→ **WRITTEN INSTRUCTION**
Rewrite the records below with every "Image resolution" changed to "Screen resolution" and every other line left unchanged.

========

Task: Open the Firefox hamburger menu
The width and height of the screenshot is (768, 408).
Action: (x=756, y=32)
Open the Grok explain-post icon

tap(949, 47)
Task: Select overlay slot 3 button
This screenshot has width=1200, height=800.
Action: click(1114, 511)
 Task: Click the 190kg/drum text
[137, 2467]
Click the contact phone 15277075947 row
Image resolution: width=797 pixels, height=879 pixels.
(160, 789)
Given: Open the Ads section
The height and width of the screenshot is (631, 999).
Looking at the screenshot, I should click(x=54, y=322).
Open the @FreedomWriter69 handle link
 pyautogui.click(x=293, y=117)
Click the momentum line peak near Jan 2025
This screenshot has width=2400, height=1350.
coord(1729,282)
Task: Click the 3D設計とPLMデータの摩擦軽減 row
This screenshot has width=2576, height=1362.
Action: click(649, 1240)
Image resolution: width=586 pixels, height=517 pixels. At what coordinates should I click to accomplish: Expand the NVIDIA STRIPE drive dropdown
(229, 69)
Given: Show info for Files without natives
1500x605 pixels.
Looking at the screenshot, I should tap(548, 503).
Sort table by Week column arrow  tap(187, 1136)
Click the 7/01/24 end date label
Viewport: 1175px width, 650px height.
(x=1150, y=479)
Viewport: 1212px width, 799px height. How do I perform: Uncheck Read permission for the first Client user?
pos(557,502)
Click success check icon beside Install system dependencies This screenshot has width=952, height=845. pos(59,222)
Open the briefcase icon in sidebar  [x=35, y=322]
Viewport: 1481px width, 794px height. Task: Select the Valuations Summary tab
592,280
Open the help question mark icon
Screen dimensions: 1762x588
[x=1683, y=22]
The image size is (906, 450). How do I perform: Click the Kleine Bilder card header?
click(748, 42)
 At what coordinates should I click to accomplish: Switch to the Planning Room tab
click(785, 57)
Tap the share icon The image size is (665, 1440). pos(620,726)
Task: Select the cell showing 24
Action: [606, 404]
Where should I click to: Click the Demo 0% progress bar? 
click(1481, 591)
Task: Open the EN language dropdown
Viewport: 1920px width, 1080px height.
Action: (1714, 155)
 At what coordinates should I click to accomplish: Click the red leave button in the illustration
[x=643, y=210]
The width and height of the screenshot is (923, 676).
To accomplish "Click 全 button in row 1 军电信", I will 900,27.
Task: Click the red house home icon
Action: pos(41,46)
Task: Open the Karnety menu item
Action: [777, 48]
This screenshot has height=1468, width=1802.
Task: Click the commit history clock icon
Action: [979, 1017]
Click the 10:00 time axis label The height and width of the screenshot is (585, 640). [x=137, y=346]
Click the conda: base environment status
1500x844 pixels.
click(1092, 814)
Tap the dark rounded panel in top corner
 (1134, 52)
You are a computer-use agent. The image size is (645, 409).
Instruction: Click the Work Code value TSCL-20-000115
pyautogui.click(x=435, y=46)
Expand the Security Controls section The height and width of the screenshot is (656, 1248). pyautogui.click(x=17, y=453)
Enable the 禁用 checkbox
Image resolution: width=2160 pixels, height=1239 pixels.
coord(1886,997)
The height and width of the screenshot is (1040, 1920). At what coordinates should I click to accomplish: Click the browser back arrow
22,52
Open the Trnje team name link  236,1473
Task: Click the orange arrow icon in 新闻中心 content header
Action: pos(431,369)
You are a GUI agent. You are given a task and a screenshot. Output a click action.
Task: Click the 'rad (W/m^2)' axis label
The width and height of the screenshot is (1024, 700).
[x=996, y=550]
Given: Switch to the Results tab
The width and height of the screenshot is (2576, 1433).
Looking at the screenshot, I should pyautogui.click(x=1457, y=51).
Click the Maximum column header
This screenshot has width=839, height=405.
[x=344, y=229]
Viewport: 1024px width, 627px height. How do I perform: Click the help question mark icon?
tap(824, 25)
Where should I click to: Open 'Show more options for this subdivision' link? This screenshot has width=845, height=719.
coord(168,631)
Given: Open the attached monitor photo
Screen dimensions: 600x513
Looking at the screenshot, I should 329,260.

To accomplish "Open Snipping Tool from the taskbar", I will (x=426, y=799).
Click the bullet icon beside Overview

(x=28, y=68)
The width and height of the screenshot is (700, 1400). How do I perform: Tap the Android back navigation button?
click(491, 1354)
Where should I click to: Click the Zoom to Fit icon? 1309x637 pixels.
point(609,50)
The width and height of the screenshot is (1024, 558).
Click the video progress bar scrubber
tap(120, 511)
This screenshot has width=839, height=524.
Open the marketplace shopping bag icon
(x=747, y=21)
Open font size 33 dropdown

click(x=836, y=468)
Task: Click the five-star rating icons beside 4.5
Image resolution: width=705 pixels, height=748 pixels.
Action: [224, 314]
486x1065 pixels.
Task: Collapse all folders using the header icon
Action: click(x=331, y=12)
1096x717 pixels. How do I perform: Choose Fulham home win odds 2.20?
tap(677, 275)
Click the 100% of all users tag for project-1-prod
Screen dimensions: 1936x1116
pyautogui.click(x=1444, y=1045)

========

→ **EXERCISE RESULT**
Task: Open the Firefox hamburger menu
The width and height of the screenshot is (768, 408).
Action: (x=756, y=32)
Open the Grok explain-post icon

tap(949, 47)
Task: Select overlay slot 3 button
This screenshot has width=1200, height=800.
Action: click(1114, 511)
 Task: Click the 190kg/drum text
[137, 2467]
Click the contact phone 15277075947 row
Screen resolution: width=797 pixels, height=879 pixels.
(160, 789)
Given: Open the Ads section
The height and width of the screenshot is (631, 999).
Looking at the screenshot, I should click(x=54, y=322).
Open the @FreedomWriter69 handle link
 pyautogui.click(x=293, y=117)
Click the momentum line peak near Jan 2025
This screenshot has width=2400, height=1350.
coord(1729,282)
Task: Click the 3D設計とPLMデータの摩擦軽減 row
This screenshot has width=2576, height=1362.
Action: click(649, 1240)
Screen resolution: width=586 pixels, height=517 pixels. At what coordinates should I click to accomplish: Expand the NVIDIA STRIPE drive dropdown
(229, 69)
Given: Show info for Files without natives
1500x605 pixels.
Looking at the screenshot, I should tap(548, 503).
Sort table by Week column arrow  tap(187, 1136)
Click the 7/01/24 end date label
Viewport: 1175px width, 650px height.
(x=1150, y=479)
Viewport: 1212px width, 799px height. How do I perform: Uncheck Read permission for the first Client user?
pos(557,502)
Click success check icon beside Install system dependencies This screenshot has width=952, height=845. pos(59,222)
Open the briefcase icon in sidebar  [x=35, y=322]
Viewport: 1481px width, 794px height. Task: Select the Valuations Summary tab
592,280
Open the help question mark icon
Screen dimensions: 1762x588
[x=1683, y=22]
The image size is (906, 450). How do I perform: Click the Kleine Bilder card header?
click(748, 42)
 At what coordinates should I click to accomplish: Switch to the Planning Room tab
click(785, 57)
Tap the share icon The image size is (665, 1440). pos(620,726)
Task: Select the cell showing 24
Action: [606, 404]
Where should I click to: Click the Demo 0% progress bar? 
click(1481, 591)
Task: Open the EN language dropdown
Viewport: 1920px width, 1080px height.
Action: (1714, 155)
 At what coordinates should I click to accomplish: Click the red leave button in the illustration
[x=643, y=210]
The width and height of the screenshot is (923, 676).
To accomplish "Click 全 button in row 1 军电信", I will 900,27.
Task: Click the red house home icon
Action: pos(41,46)
Task: Open the Karnety menu item
Action: [777, 48]
This screenshot has height=1468, width=1802.
Task: Click the commit history clock icon
Action: [979, 1017]
Click the 10:00 time axis label The height and width of the screenshot is (585, 640). [x=137, y=346]
Click the conda: base environment status
1500x844 pixels.
click(1092, 814)
Tap the dark rounded panel in top corner
 (1134, 52)
You are a computer-use agent. The image size is (645, 409).
Instruction: Click the Work Code value TSCL-20-000115
pyautogui.click(x=435, y=46)
Expand the Security Controls section The height and width of the screenshot is (656, 1248). pyautogui.click(x=17, y=453)
Enable the 禁用 checkbox
Screen resolution: width=2160 pixels, height=1239 pixels.
coord(1886,997)
The height and width of the screenshot is (1040, 1920). At what coordinates should I click to accomplish: Click the browser back arrow
22,52
Open the Trnje team name link  236,1473
Task: Click the orange arrow icon in 新闻中心 content header
Action: pos(431,369)
You are a GUI agent. You are given a task and a screenshot. Output a click action.
Task: Click the 'rad (W/m^2)' axis label
The width and height of the screenshot is (1024, 700).
[x=996, y=550]
Given: Switch to the Results tab
The width and height of the screenshot is (2576, 1433).
Looking at the screenshot, I should pyautogui.click(x=1457, y=51).
Click the Maximum column header
This screenshot has width=839, height=405.
[x=344, y=229]
Viewport: 1024px width, 627px height. How do I perform: Click the help question mark icon?
tap(824, 25)
Where should I click to: Open 'Show more options for this subdivision' link? This screenshot has width=845, height=719.
coord(168,631)
Given: Open the attached monitor photo
Screen dimensions: 600x513
Looking at the screenshot, I should 329,260.

To accomplish "Open Snipping Tool from the taskbar", I will (x=426, y=799).
Click the bullet icon beside Overview

(x=28, y=68)
The width and height of the screenshot is (700, 1400). How do I perform: Tap the Android back navigation button?
click(491, 1354)
Where should I click to: Click the Zoom to Fit icon? 1309x637 pixels.
point(609,50)
The width and height of the screenshot is (1024, 558).
Click the video progress bar scrubber
tap(120, 511)
This screenshot has width=839, height=524.
Open the marketplace shopping bag icon
(x=747, y=21)
Open font size 33 dropdown

click(x=836, y=468)
Task: Click the five-star rating icons beside 4.5
Screen resolution: width=705 pixels, height=748 pixels.
Action: [224, 314]
486x1065 pixels.
Task: Collapse all folders using the header icon
Action: click(x=331, y=12)
1096x717 pixels. How do I perform: Choose Fulham home win odds 2.20?
tap(677, 275)
Click the 100% of all users tag for project-1-prod
Screen dimensions: 1936x1116
pyautogui.click(x=1444, y=1045)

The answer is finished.